The world’s oldest man has died at the age of 112 in the Japanese city of Nagoya. Yasutaro Koide, who was born on 13 March 1903, was officially named the oldest man by Guinness World Records in August this year. At the time he was quoted as saying his secret to long life was not smoking or drinking, not to overdo things and to “live with joy”.
He died of heart failure and pneumonia. It is not yet clear who succeeds him as the oldest man. The title of world’s oldest person is held by American woman Susannah Mushatt Jones, who is 116 years old. She took the title last year after the death of Misao Okawa in Japan at the age of 117. The oldest person who has ever lived according to Guinness was Jeanne Calment of France, who lived 122 years and 164 days. She died in August 1997.
What is Ageing???
- Ageing is an inevitable, irreversible process, but it is not necessarily negative.
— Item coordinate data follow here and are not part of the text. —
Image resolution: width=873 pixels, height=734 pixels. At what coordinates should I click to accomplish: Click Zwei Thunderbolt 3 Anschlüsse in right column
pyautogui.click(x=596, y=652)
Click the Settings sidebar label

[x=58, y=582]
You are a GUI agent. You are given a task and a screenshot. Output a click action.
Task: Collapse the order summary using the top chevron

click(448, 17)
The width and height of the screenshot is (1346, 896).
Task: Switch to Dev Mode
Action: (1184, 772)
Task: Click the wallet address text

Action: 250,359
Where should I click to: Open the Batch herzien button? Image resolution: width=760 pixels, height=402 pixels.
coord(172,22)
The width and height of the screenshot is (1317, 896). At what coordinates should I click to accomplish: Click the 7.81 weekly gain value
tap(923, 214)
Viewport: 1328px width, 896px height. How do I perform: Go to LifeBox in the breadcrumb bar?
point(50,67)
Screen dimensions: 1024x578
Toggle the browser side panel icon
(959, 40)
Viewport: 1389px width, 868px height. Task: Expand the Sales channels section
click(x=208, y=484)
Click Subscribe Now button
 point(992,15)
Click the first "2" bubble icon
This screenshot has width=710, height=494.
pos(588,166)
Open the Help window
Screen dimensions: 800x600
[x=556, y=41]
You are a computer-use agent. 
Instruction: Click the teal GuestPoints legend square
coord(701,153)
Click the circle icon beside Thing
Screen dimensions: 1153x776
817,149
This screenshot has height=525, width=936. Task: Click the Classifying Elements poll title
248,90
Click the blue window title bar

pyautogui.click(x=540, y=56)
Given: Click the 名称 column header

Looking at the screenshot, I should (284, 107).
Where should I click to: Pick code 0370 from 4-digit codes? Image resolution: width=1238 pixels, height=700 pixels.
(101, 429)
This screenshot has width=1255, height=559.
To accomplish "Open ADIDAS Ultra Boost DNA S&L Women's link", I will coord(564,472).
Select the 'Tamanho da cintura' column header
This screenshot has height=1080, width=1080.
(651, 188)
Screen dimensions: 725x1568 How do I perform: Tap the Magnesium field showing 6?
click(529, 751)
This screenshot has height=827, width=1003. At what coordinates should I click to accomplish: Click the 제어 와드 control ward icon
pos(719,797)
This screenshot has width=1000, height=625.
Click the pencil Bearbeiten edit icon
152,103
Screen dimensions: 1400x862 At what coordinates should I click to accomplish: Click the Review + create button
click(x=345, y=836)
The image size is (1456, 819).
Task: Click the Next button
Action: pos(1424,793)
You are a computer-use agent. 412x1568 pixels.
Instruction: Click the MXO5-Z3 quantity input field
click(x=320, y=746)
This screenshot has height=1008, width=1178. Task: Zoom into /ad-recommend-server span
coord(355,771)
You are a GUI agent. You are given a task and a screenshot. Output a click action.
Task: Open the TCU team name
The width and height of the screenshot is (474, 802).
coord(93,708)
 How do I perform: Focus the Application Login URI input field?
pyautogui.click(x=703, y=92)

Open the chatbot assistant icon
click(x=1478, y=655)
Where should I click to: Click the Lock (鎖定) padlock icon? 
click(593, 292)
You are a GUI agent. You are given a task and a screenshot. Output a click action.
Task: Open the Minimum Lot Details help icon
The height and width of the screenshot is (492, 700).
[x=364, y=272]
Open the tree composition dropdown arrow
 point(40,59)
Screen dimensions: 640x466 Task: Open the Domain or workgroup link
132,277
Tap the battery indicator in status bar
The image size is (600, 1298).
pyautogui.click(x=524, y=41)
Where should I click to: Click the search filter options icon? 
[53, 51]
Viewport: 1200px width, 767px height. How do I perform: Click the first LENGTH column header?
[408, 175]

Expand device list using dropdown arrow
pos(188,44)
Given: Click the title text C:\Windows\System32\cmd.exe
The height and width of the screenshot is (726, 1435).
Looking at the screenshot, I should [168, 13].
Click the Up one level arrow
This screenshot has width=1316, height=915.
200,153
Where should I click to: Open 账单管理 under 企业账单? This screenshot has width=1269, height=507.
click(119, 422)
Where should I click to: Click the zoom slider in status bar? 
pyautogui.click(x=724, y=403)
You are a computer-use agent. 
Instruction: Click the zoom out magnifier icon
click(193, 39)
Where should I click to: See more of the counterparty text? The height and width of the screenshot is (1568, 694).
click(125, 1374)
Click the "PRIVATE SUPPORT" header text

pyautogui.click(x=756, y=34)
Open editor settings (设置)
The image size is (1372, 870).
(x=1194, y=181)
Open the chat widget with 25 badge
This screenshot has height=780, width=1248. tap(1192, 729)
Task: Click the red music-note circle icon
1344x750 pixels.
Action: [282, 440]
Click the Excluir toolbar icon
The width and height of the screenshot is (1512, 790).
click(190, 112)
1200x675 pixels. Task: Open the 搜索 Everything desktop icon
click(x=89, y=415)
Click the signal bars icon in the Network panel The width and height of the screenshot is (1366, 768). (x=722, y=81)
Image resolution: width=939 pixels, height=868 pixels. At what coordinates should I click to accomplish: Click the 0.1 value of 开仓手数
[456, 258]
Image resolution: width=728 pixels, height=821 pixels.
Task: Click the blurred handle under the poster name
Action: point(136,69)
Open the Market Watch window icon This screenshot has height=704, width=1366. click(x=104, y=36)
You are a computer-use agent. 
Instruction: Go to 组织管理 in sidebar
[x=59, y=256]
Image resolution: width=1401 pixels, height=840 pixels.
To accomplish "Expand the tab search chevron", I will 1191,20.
- Our chronological age is the age that appears in our passports: the number of years we have lived. It’s the only objective measure. Our biological age, on the other hand, is the age we appear to have. For instance, there are ninety-year-olds who look twenty years younger.
- Inevitably, the ageing process is associated with illness. Rates of cancer, heart failure and dementia rise in older people. And as age increases, morbidity rates also increase, at least until the age of 80.
- Ageing is among the greatest known risk factors for most human diseases: of the roughly 150,000 people who die each day across the globe, about two thirds die from age-related causes.